L’incontro con la sua pittura è stata per me una vera sorpresa. Abituato a frequentare per lo più artisti che amano ripiegare su se stessi, restringendo volutamente i propri confini, di fronte all’esplosione di colore dei suoi quadri, alla vista di queste galassie argentee, di questi mosaici rutilanti, ho provato una sensazione di appagamento, di compensazione. In altro modo non saprei definirla.
Innanzitutto bisogna attribuirgli il merito dell’originalità: dote che, in un mondo in cui tutti cercano di inquadrarsi in una corrente riconosciuta, è spesso vista con sospetto.
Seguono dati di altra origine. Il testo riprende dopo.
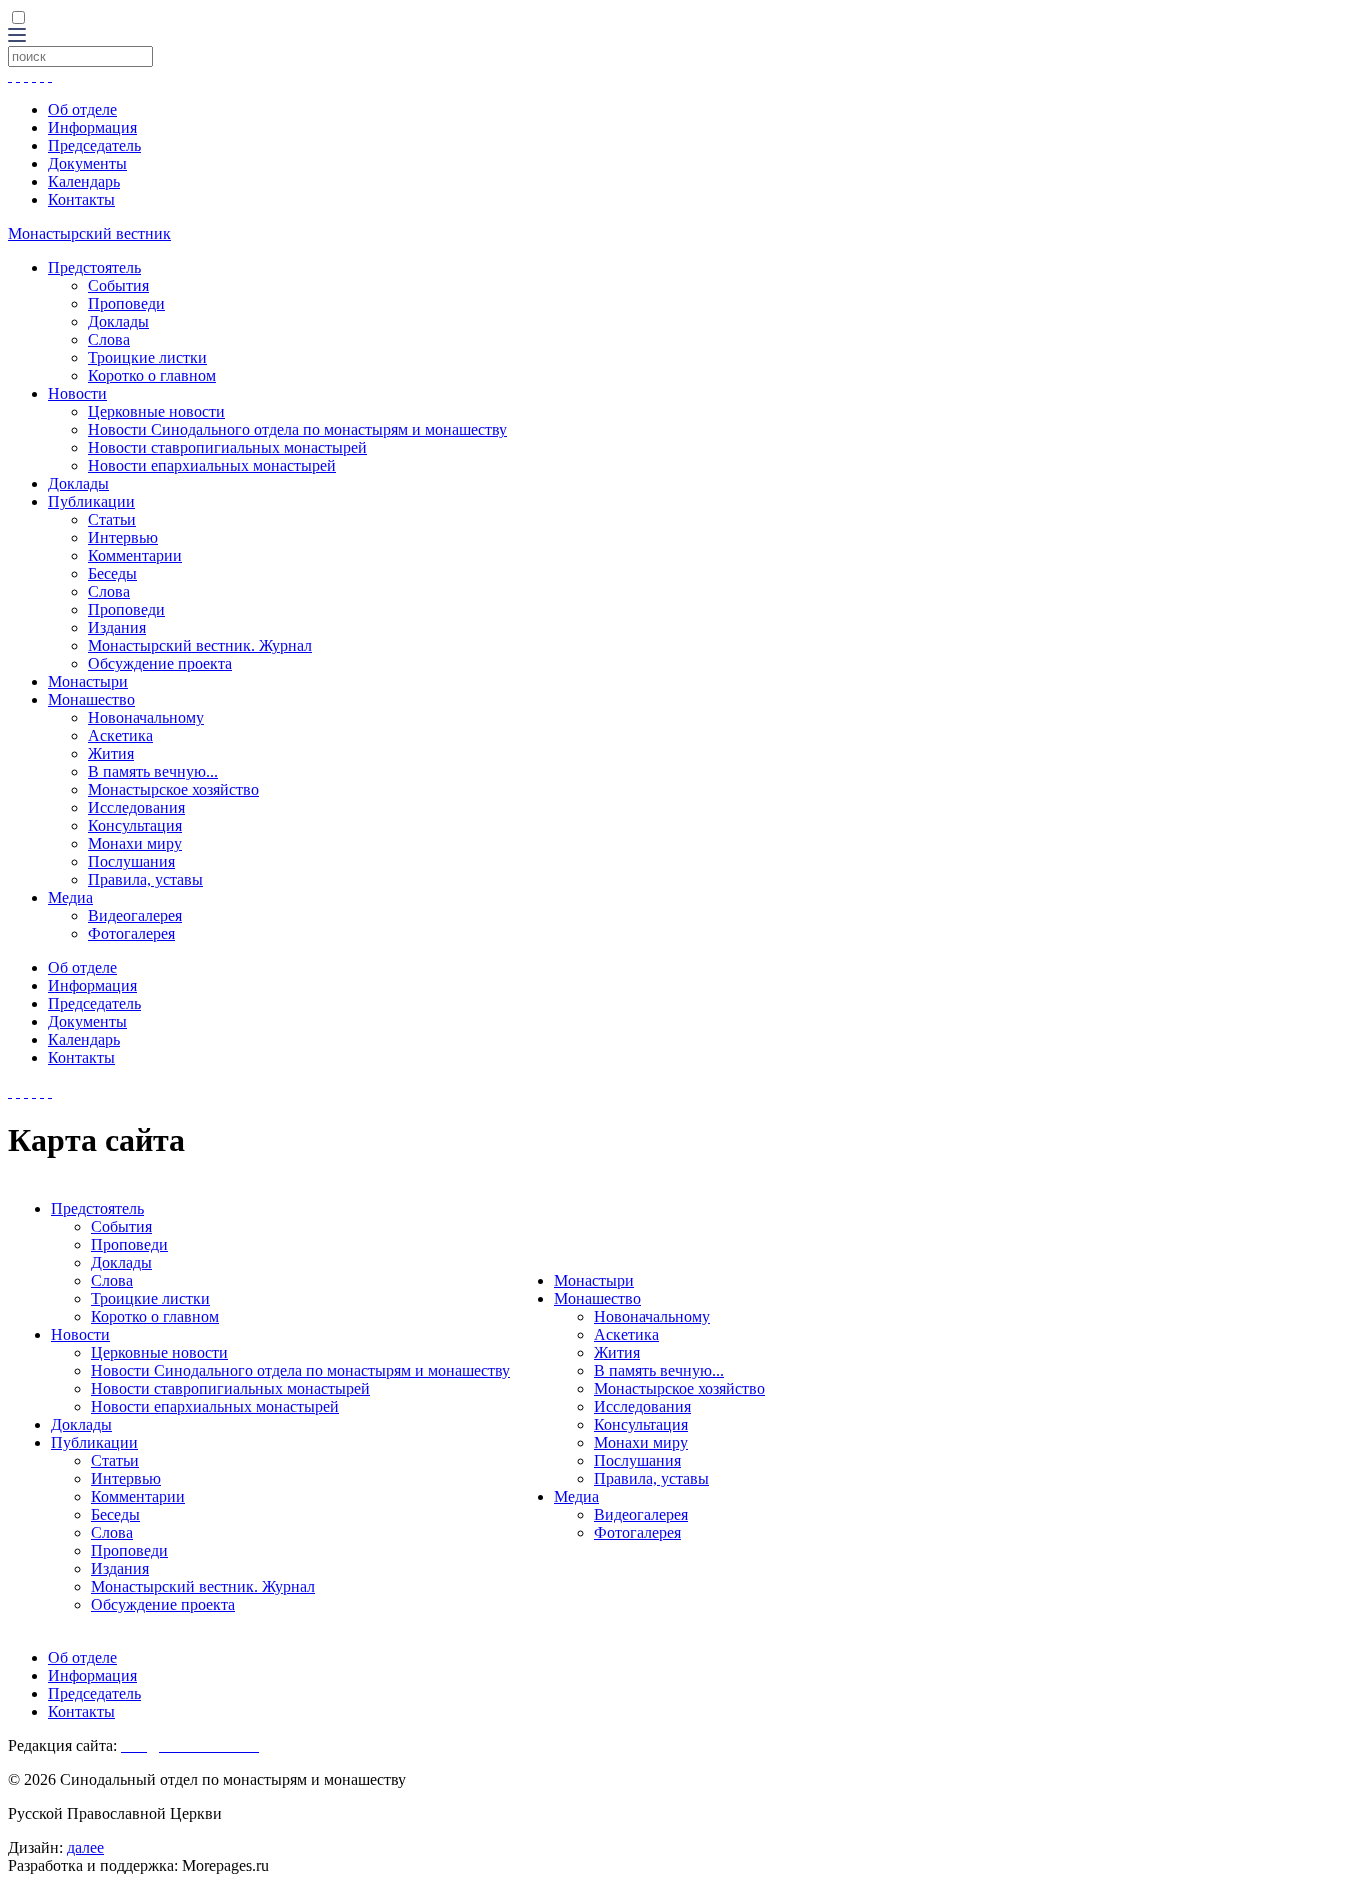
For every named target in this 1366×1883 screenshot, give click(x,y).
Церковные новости (156, 411)
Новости (77, 393)
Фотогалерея (131, 933)
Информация (92, 127)
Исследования (136, 807)
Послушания (131, 861)
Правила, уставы (145, 879)
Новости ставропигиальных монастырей (227, 447)
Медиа (70, 897)
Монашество (91, 699)
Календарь (84, 181)
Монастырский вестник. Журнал (200, 645)
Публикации (91, 501)
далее (85, 1847)
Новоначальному (146, 717)
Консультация (135, 825)
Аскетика (120, 735)
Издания (117, 627)
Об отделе (82, 109)
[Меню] (17, 36)
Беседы (112, 573)
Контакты (81, 199)
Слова (109, 339)
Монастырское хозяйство (173, 789)
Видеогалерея (135, 915)
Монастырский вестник (89, 233)
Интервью (123, 537)
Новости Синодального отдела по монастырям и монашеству (297, 429)
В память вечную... (153, 771)
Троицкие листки (147, 357)
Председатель (94, 145)
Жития (111, 753)
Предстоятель (94, 267)
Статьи (112, 519)
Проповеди (126, 303)
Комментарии (135, 555)
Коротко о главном (152, 375)
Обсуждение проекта (160, 663)
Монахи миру (135, 843)
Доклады (118, 321)
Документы (87, 163)
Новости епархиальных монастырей (212, 465)
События (118, 285)
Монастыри (88, 681)
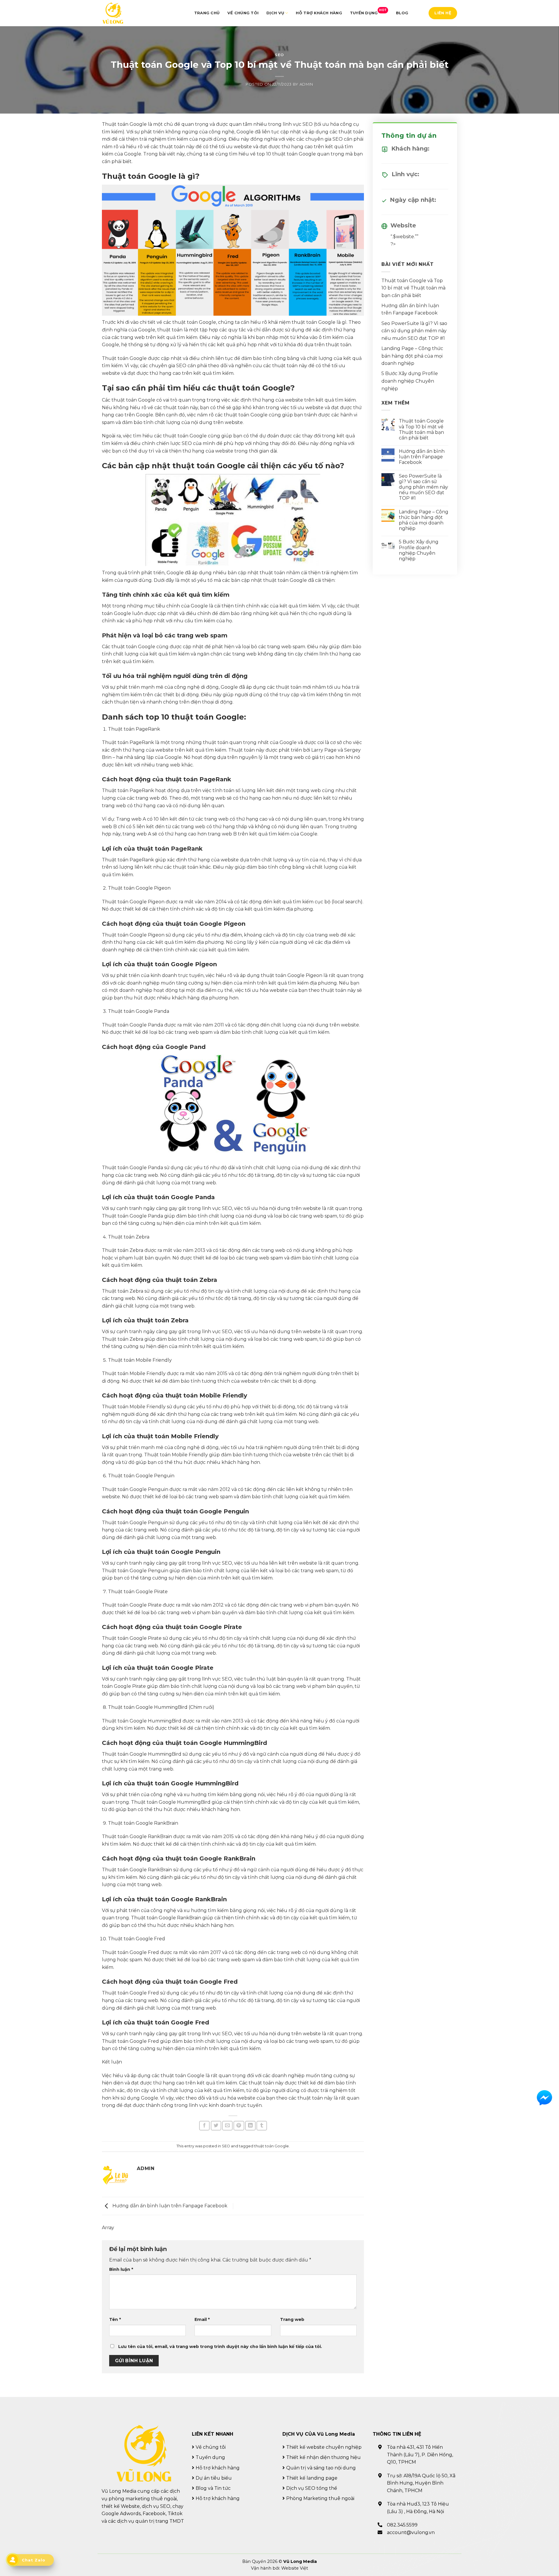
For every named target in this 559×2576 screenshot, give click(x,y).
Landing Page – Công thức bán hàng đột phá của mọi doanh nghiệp (412, 356)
In secondo luogo: il rischio (uno degli inconfutabili indicatori dell’arte), che deriva dalla non appartenenza, il rischio cioè che la scelta di utilizzare un tratto deciso, per ottenere una conformazione precisa della figura, senza sbavature o incertezze, appaia spuria, contaminata dalla grafica, e che non rientri nei canoni sanciti dalla critica, la quale spesso privilegia il pigmento al soggetto. Quanto all’originalità, devo dire che se mai ho creduto di ritrovare un riscontro nella reiterazione di una figura, questo mi richiama, alla lontana, l’opera di Escher. Mi affretto però a precisare che se in quest’ultimo, prevale il gioco intellettuale fine a se stesso, nelle rappresentazioni pittoriche di Maran, il soggetto, moltiplicato “ad infinitum”, diventa la cellula di un organismo a sé stante che va visto e goduto esteticamente nella sua giusta prospettiva.
Credo sia fuori luogo ricercare le fonti della sua ispirazione in un nostalgico ritorno al passato, alla sua infanzia trascorsa nella sua amatissima Grado, e al ricordo di suo padre pescatore. Anche se spesso egli si compiace di parlarne, non dobbiamo dimenticare che, oltre a essere pittore e scultore, Gianni Maran è un artista eclettico (costumista, scenografo, regista teatrale e cinematografico), e che ha una visione ben chiara del mondo in cui opera.
Icona immancabile nelle sue rappresentazioni: il pesce, un soggetto che può essere frammentato fino a ridursi a un lustrino nello strascico sontuoso di una cometa, o apparire in primo piano, ingigantito fino a dominare la scena in un iperrealismo metafisico, ma sempre con l’occhio punto-cerchiato fisso si di noi, come il fish-eye fotografico, o –perché no? – lo specchio convesso di Escher, mentre ci osserva e ci vede informi e deformi, come mai penseremmo di esserlo.